WASHINGTON, Nov. 16 (AP) -- Court cases pending and countywide hand recounts in dispute, Florida's contested election remains an unpredictable struggle, the White House the prize, following an unusual long-distance exchange between Al Gore and George W. Bush.

"I don't know what the final results will show," Gore said Wednesday night as he suggested a statewide hand recount of Florida's 6 million votes as a way to achieve a "fair and final" result without further legal maneuvering.

"The outcome of this election will not be the result of deals or efforts to mold public opinion," Bush countered a few hours later in rejecting the vice president's suggestions. Hand recounting, which Gore wants, "introduces human error and politics into the vote-counting process," Bush said.

Bush holds a 300-vote lead over his rival in Florida, the state that will hand one man or the other a majority of the Electoral College and the keys to the White House.

The dueling appearances by the two White House rivals capped a tumultuous day in which Florida Secretary of State Katherine Harris announced that she would not accept the results of any hand recounts when it comes time to certify final totals on Saturday. Only absentee ballots from overseas, due in by midnight Friday, will be rolled into the totals, she said.

Gore's lawyers said they would challenge her decision Thursday.

With Gore urging them on, officials in Broward County said in advance they intended to continue recounting 588,000 ballots by hand Thursday. Just up the Florida coast, Palm Beach County officials said they too intended to review ballots cast on Election Day.

Thursday's legal docket stretched to the federal appeals court in Atlanta, where judges called for written arguments on Bush's bid--he lost in Miami federal district court on Monday--to shut down the recounts altogether.

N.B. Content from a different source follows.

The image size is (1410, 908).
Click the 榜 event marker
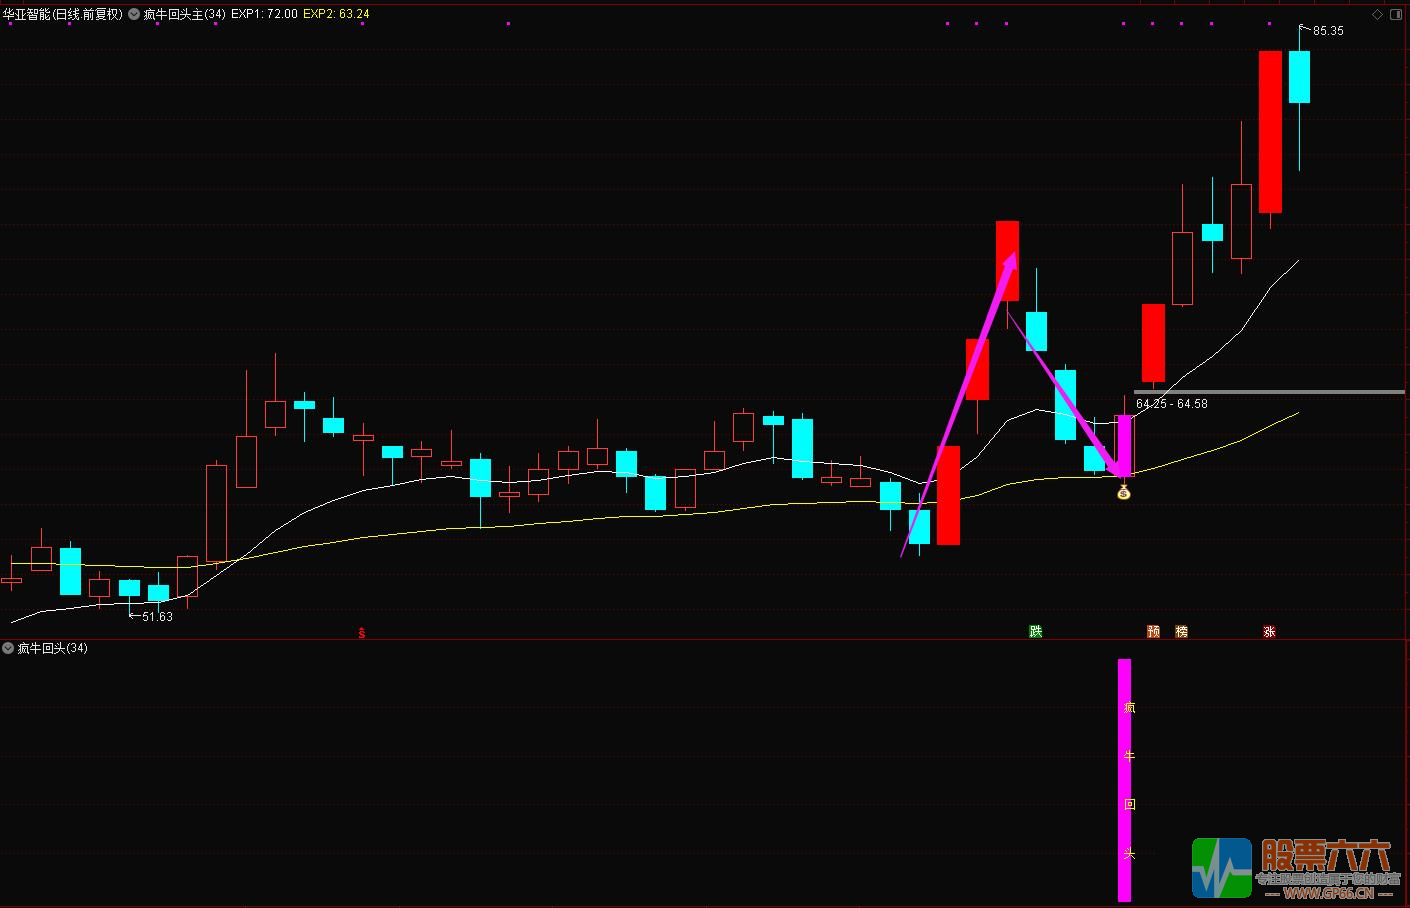tap(1181, 631)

Just over the legal horizon was the U.S. Supreme Court, and already there were predictions the election to pick the nation's 43rd president would wind up there. "Anything this important is going to find its way to the most important court in the land," former Sen. Alan Simpson of Wyoming, a longtime friend of Bush's running mate, Dick Cheney, said in an interview.

Gore and Bush made separate television appearances Wednesday evening, the vice president at his official residence in Washington, the Texan at the governor's mansion in Austin. Both men strove for a statesmanlike presentation, and maneuvered for maximum television exposure.

Gore went first, in the evening news hour in the East, standing in front of a mantle with a family photo visible in the background. "We need a resolution that is fair and final. We need to move expeditiously to the most complete and accurate count that is possible," he said.

Suggesting expanded recounts, he said, "Machines can sometimes misread or fail to detect the way ballots are cast. And when there are serious doubts, checking the machine count with a careful hand count is accepted far and wide as the best way to know the true intentions of the voters."

He suggested he and Bush meet immediately, "not to negotiate, but to improve the tone of our dialogue in America." And he proposed a second meeting, after the election, "to reaffirm our national unity."

In his own remarks a few hours later, Bush stood in the living room of the governor's residence. "Not for...Vice President Gore, or for me, but for America, this process must have a point of conclusion, a moment when America and the world know who is the next president," he said. He referred to the deadlines contained in Florida law, the last of which, he said, occurs Friday, when overseas absentee ballots are due.

"The way to conclude this election in a fair and accurate and final way is for the state of Florida to count the remaining overseas ballots, add them to the certified vote, and announce the results as required by Florida law," he said.

Bush and Gore aside, Harris played a pivotal role in the day's events.

A Republican whom Gore allies have sharply criticized in recent days, she filed papers with the Florida Supreme Court early in the day seeking a halt to the manual recounts.

Rejected there by a unanimous procedural ruling that did not address the merits of her case, she announced hours later she would not accept the results of any hand recounts when it comes time to certify the vote totals.

She said four counties had petitioned for permission to update their totals: Democratic-leaning Broward, Palm Beach and Miami-Dade cited hand recounts, while GOP-leaning Collier cited other, unstated reasons.

"The reasons given in the requests are insufficient to warrant waiver of the unambiguous filing deadline imposed by the Florida Legislature," she said, without further elaboration.

She noted a court appeal was possible, and Gore aides said they were ready to oblige.

With all the talk of constitutional issues and the importance of the presidency, it fell to local officials to grapple with the mundane, but no less important, issues.

In Palm Beach County, Circuit Judge Jorge Labarga ruled that "dimpled chad" ballots--cases in which punchcard ballots are clearly indented but not perforated--should count as votes.

But he said members of the county canvassing board may decide for themselves whether the dimple constitutes a vote.